Pardonnez-moi, Monsieur Bourdon, j'ai douté de vous un instant. Il ne faut pas m'en vouloir, ma tête se perd dans toutes ces complications et vous avez bien raison de le dire, je ne suis qu'une ignorante. Si je m'écoutais, je resterais dans ma chambre à pleurer mon mari ; mais que dirait-on d'une mère qui ne défend pas le bien de ses enfants ?
elle sanglote et va tomber en pleurant sur le canapé. Bourdon, la rejoignant, à mi-voix. je me fais fort d'obtenir de Teissier qu'il remette à un autre temps la vente de la fabrique, mais à une condition : vous vous déferez de vos terrains.
(elle le regarde fixement.) cette condition, qui est toute à votre avantage, vous comprenez bien pourquoi je vous l'indique. Je n'entends pas me donner de la peine inutilement et servir vos intérêts sur un point, pendant que vous les compromettez sur un autre.

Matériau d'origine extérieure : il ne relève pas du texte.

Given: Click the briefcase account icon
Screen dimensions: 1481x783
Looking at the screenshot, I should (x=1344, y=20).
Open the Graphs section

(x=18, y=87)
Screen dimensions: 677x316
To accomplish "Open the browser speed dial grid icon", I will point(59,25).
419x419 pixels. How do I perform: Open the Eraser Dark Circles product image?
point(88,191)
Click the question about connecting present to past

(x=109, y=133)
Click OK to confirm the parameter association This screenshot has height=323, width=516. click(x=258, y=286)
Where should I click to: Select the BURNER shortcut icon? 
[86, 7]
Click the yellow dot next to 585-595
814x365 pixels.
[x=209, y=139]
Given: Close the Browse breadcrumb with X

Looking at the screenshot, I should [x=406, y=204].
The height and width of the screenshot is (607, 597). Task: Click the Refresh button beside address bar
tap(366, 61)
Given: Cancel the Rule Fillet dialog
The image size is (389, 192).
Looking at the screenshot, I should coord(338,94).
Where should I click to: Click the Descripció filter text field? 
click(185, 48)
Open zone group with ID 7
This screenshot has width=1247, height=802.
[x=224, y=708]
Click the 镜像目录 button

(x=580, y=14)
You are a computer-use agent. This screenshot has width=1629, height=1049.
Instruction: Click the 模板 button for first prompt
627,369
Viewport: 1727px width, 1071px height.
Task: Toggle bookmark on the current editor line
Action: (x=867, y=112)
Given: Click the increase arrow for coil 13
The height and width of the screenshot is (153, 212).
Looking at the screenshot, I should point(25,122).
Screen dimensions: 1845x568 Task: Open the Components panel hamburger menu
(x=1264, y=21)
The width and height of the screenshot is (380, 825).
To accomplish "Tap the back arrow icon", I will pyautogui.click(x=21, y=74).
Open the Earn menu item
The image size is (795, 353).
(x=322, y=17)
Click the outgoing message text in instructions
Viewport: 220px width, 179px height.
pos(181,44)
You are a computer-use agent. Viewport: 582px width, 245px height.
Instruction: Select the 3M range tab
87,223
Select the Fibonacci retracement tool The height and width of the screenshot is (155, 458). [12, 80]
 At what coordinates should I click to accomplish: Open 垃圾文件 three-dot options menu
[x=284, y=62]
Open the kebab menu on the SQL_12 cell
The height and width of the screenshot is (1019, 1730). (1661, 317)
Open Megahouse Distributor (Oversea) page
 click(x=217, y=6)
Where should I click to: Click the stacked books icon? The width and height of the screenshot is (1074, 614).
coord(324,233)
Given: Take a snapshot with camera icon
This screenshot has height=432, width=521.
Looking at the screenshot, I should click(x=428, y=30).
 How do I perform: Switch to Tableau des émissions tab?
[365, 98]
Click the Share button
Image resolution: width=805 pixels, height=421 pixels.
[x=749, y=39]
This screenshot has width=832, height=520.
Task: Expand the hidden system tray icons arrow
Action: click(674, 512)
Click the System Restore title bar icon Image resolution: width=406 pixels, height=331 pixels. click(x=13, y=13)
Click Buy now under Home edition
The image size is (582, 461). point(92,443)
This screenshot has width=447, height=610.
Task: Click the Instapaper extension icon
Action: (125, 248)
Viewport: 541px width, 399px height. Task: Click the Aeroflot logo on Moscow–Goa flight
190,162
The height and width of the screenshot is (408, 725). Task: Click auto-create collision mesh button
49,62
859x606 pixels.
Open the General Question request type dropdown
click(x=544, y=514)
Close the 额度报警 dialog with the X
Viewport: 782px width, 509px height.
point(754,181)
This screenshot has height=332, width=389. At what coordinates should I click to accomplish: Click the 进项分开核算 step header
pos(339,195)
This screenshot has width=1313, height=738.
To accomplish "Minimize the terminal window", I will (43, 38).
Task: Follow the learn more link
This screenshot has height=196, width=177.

pause. Madame Vigneron, à Rosalie qui est entrée. qu'est-ce qu'il y a, Rosalie ?
Rosalie.
C'est M. Merckens qui vient vous voir, madame.
Madame Vigneron, se levant. c'est bien. Fais entrer. (à Bourdon.) M. Merckens vous tiendra compagnie un instant, voulez-vous, pendant que j'irai consulter mes filles ?
Bourdon.
Allez, madame, allez consulter vos filles.
elle sort par la porte de gauche.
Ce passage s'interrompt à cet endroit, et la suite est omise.